Disciplines vary in their expectations for tenure, and MCAs reflect this. In the sciences, positive mid-career accomplishments show evidence of research independent from doctoral work (and any mentored postdoctoral work), of research projects that promise leadership in the field, and evidence that research will continue once tenure is granted. The award of competitive grants for research to a candidate as Principal Investigator (PI) can help to validate an independent research program, although grants do not in themselves substitute for published scholarship.

Collaboration of a junior faculty member with senior colleagues can present a problem with regard for evaluation for tenure. This is especially true when a junior candidate publishes frequently or exclusively with a small number of more senior collaborators who are always in senior authorship positions. In such cases, establishing the intellectual independence or leadership to warrant promotion above the Assistant level can be difficult.

CAP will recommend a “Good” appraisal only if it seems clear that maintenance of the trajectory will result in a recommendation for tenure within two years. CAP is likely to judge prospects as “Fair” in the many cases where reviewers note that there is room for improvement but the candidate is basically on the right trajectory. CAP will recommend a “Poor” appraisal when there is a significant obstacle to timely promotion. The most common such problem is the demonstration of research independence: publications that all include a senior mentor or that comprise almost exclusively middle authorships will make tenure unlikely. Poor teaching can also cause concern at the MCA and, if not remedied, provide an obstacle to promotion.
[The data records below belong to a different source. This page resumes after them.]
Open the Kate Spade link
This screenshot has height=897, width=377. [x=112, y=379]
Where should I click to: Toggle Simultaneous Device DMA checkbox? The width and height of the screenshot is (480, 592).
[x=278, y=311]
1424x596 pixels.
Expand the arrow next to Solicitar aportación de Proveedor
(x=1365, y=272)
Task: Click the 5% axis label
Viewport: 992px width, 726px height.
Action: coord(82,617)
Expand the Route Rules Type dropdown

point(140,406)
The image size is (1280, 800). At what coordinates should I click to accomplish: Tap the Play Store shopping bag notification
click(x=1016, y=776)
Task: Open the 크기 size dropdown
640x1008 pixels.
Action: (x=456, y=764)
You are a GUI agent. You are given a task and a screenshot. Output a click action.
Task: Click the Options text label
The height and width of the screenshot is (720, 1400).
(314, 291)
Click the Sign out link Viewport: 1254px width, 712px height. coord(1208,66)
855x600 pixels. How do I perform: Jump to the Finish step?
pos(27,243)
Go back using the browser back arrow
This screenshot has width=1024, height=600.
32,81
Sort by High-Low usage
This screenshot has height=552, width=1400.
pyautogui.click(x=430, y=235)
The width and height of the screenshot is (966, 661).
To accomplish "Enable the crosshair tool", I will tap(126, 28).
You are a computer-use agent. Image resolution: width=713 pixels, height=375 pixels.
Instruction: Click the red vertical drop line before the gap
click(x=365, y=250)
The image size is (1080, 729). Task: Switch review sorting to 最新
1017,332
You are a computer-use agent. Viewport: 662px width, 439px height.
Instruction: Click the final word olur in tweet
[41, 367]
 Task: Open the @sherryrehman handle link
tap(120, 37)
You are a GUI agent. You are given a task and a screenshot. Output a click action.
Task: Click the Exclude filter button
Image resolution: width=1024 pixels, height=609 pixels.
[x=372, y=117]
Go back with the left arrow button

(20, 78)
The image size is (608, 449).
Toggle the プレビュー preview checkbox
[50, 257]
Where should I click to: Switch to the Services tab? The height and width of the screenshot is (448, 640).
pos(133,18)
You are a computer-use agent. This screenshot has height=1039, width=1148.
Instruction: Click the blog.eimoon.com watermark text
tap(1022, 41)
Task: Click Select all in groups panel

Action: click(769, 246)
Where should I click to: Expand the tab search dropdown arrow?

Can a Mid-Career-Assessment (MCA) be combined with a merit review?

No. These two processes must be kept separate because they ask different questions. The merit review asks what has taken place during a limited review period. The MCA asks what the career looks like as a whole, what the prospects are for the future and the achievement of tenure, and what helpful suggestions can be made to the candidate. Even if some information may be redundant, the two decisions must be kept distinct as they are separate issues.

How does a mid-year hire date affect the review process for junior faculty?

An Assistant Professor with an appointment that begins in January (“mid-year”) rather than the typical July 1 academic year start date will follow the same review timeline as the July 1 appointees for merit reviews, reappointments and the mid-career appraisal (“MCA”). This means that the initial review period will be shortened for mid-year hires. Specifically, a faculty member with a mid-year hire will need to submit a case for a first merit/reappointment shortly after the end of his or her first semester, for a July 15 deadline.

When a case is submitted for tenure review for a mid-year hire (normally before the sixth year), the faculty member has the option to elect a July 15 submission of tenure case materials or to extend the review period by one semester and submit materials in January. Either date will be considered an “on-time” or “on-cycle” submission. This option will be presented in the letter of eligibility for tenure review.

How does a mid-year hire date affect the review process for senior faculty?

An Associate or Full Professor with a January appointment date will have a shortened period for the first review after appointment. Subsequently he or she will be “on-cycle” with the majority of the faculty who have July 1 start dates and will follow the normal schedule for reviews.

Does a “stop-the-clock” change the timeline for reappointment reviews and the MCA?

No. A “stop-the clock” only affects the timeline for the tenure review. All other reviews will proceed at the expected times.